Three sketches of Hulks at Chatham on the Medway:
1 (top) HMS Euryalus, a prison ship for boys
c. 1828
Artist: | John Sell Cotman, British, 1782 - 1842 |
Title: | Three sketches of Hulks at Chatham on the Medway: 1 (top) HMS Euryalus, a prison ship for boys; 2 (middle) A three-decker hulk, possibly HMS Canada prison ship; 3 (bottom) A barque laden with timber from Africa, with two hulks beyond. |
Date: | c. 1828 |
Object name: | Drawing |
Medium: | Graphite on wove paper |
Support: | Light-to-medium-weight, buff, paper, from a sketchbook with a green fore-edge. |
Dimensions: |
Sight size: 180 mm x 103 mm Mount: 279 mm x 196 mm |
Reference: | LEEAG.1949.0009.0263 |
Credit Line: | Bequeathed by Sydney Decimus Kitson, 1949 |
This sheet contains three sketches.
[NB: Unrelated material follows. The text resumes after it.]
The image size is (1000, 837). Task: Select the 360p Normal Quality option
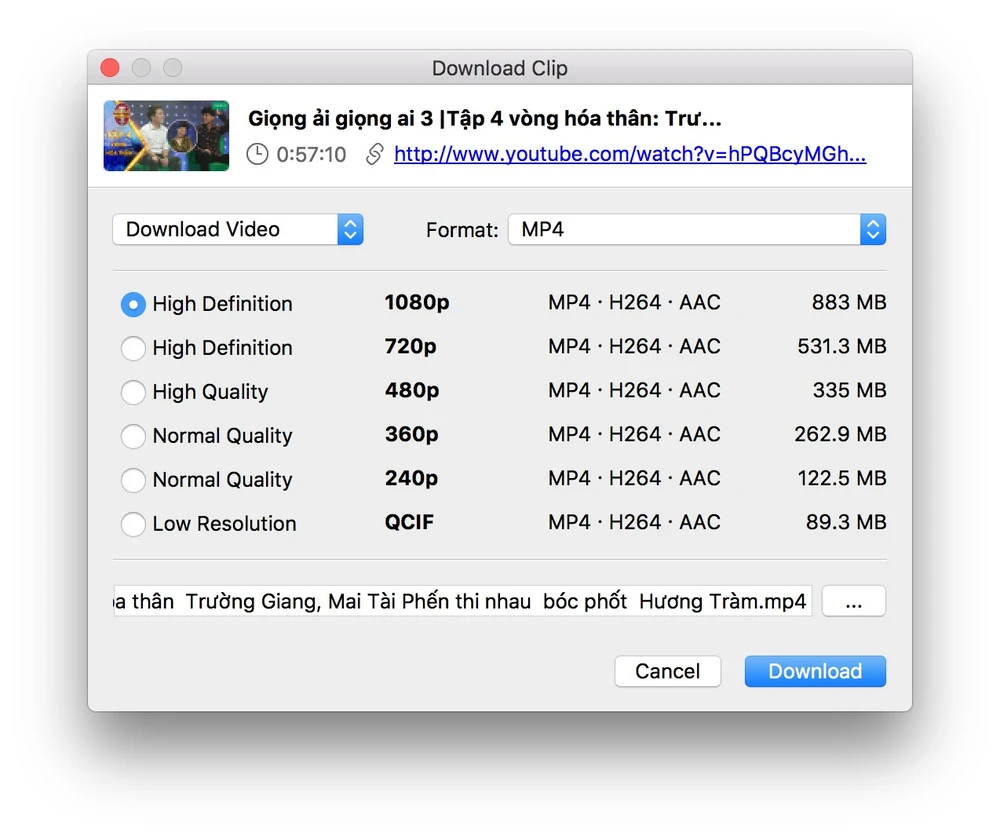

At the top is a two-deck man of war hulk seen from the stern port quarter inscribed 'Euralus. Convict for Boys'. In the centre is a three-deck hulk seen from the stern. At the bottom is a barque seen from the starboard beam with two hulks beyond. Inscribed 'Barque from coast of Africa with Timber'.
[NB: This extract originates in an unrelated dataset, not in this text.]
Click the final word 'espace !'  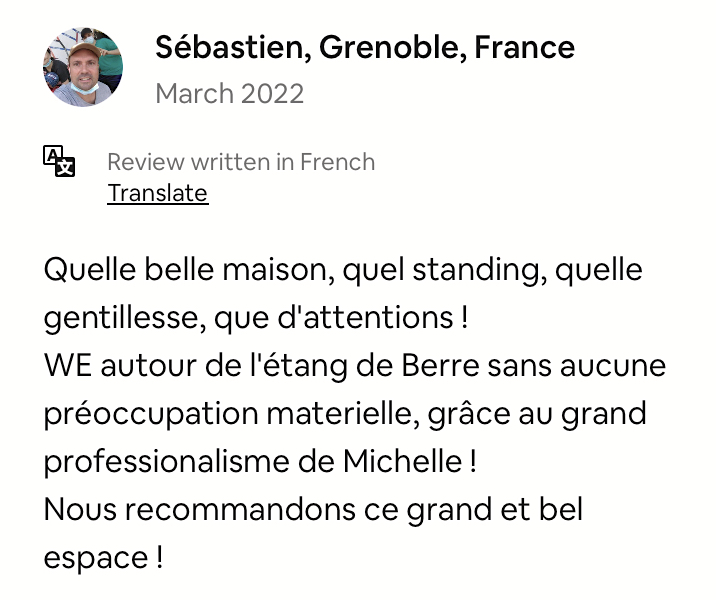tap(103, 558)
The frigate HMS Euryalus - named after one of Jason's Argonauts - was launched in 1803 and in 1805 served at the battle of Trafalgar, becoming Admiral Collingwood's flagship after the death of Nelson. She was fitted out as a boy's prison ship in 1825 and received her first inmates that year moored at Chatham. She generally had about 250 juveniles on board, some as young as ten, all awaiting transportation to New South Wales when they reached fifteen. A detailed account of life on board is available at:
http://www.swingriotsriotersblacksheepsearch.com/index.php?p=1_21_Children-of-the-Hulks.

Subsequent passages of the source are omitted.